To do:
Copy out every line of the items below, keeping each one word for word, with no changes.

(Item coordinate data)
____________________

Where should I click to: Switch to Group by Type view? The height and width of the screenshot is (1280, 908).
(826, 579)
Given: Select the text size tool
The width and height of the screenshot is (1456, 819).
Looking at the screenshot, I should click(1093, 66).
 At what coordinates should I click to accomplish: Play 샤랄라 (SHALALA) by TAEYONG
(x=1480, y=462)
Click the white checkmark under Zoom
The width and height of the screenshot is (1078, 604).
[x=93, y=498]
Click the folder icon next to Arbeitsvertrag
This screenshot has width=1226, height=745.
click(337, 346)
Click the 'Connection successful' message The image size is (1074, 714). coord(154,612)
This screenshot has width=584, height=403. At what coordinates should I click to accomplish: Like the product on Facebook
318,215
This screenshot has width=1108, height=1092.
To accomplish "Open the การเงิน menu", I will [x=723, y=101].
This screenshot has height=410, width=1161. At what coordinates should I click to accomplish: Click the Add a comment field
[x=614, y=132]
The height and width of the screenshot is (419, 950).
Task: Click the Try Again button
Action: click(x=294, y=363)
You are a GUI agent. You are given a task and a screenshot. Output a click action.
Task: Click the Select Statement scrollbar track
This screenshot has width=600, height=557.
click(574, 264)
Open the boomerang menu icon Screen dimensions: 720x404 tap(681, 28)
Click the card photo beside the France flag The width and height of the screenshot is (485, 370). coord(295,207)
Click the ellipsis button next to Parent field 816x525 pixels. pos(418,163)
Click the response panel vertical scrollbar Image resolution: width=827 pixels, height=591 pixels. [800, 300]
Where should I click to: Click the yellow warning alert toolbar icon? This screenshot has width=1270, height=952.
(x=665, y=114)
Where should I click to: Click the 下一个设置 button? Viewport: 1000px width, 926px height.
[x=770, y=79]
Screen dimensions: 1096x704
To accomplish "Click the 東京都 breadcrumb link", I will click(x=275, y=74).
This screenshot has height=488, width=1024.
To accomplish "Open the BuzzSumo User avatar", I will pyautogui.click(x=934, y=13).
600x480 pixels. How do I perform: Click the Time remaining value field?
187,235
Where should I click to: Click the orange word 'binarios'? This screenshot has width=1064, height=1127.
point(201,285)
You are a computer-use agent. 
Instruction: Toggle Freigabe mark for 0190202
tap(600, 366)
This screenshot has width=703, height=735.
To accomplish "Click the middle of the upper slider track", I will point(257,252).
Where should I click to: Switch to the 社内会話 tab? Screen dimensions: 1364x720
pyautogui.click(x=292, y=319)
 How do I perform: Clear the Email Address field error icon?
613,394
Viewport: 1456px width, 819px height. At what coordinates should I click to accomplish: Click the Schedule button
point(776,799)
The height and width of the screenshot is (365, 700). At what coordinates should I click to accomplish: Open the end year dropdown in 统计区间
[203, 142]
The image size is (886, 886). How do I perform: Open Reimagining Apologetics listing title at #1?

____________________

Task answer:
Where should I click to: Switch to Group by Type view? The height and width of the screenshot is (1280, 908).
(826, 579)
Given: Select the text size tool
The width and height of the screenshot is (1456, 819).
Looking at the screenshot, I should click(1093, 66).
 At what coordinates should I click to accomplish: Play 샤랄라 (SHALALA) by TAEYONG
(x=1480, y=462)
Click the white checkmark under Zoom
The width and height of the screenshot is (1078, 604).
[x=93, y=498]
Click the folder icon next to Arbeitsvertrag
This screenshot has width=1226, height=745.
click(337, 346)
Click the 'Connection successful' message The image size is (1074, 714). coord(154,612)
This screenshot has width=584, height=403. At what coordinates should I click to accomplish: Like the product on Facebook
318,215
This screenshot has width=1108, height=1092.
To accomplish "Open the การเงิน menu", I will [x=723, y=101].
This screenshot has height=410, width=1161. At what coordinates should I click to accomplish: Click the Add a comment field
[x=614, y=132]
The height and width of the screenshot is (419, 950).
Task: Click the Try Again button
Action: click(x=294, y=363)
You are a GUI agent. You are given a task and a screenshot. Output a click action.
Task: Click the Select Statement scrollbar track
This screenshot has width=600, height=557.
click(574, 264)
Open the boomerang menu icon Screen dimensions: 720x404 tap(681, 28)
Click the card photo beside the France flag The width and height of the screenshot is (485, 370). coord(295,207)
Click the ellipsis button next to Parent field 816x525 pixels. pos(418,163)
Click the response panel vertical scrollbar Image resolution: width=827 pixels, height=591 pixels. [800, 300]
Where should I click to: Click the yellow warning alert toolbar icon? This screenshot has width=1270, height=952.
(x=665, y=114)
Where should I click to: Click the 下一个设置 button? Viewport: 1000px width, 926px height.
[x=770, y=79]
Screen dimensions: 1096x704
To accomplish "Click the 東京都 breadcrumb link", I will click(x=275, y=74).
This screenshot has height=488, width=1024.
To accomplish "Open the BuzzSumo User avatar", I will pyautogui.click(x=934, y=13).
600x480 pixels. How do I perform: Click the Time remaining value field?
187,235
Where should I click to: Click the orange word 'binarios'? This screenshot has width=1064, height=1127.
point(201,285)
You are a computer-use agent. 
Instruction: Toggle Freigabe mark for 0190202
tap(600, 366)
This screenshot has width=703, height=735.
To accomplish "Click the middle of the upper slider track", I will point(257,252).
Where should I click to: Switch to the 社内会話 tab? Screen dimensions: 1364x720
pyautogui.click(x=292, y=319)
 How do I perform: Clear the Email Address field error icon?
613,394
Viewport: 1456px width, 819px height. At what coordinates should I click to accomplish: Click the Schedule button
point(776,799)
The height and width of the screenshot is (365, 700). At what coordinates should I click to accomplish: Open the end year dropdown in 统计区间
[203, 142]
The image size is (886, 886). How do I perform: Open Reimagining Apologetics listing title at #1?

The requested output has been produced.